:: Given records

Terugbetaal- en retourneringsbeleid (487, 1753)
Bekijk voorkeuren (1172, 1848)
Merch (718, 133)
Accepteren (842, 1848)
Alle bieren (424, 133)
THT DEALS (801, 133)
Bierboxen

::::

- [Exercise] Reproduce every entry above without a single alteration.

- [Output of the task]
Terugbetaal- en retourneringsbeleid (487, 1753)
Bekijk voorkeuren (1172, 1848)
Merch (718, 133)
Accepteren (842, 1848)
Alle bieren (424, 133)
THT DEALS (801, 133)
Bierboxen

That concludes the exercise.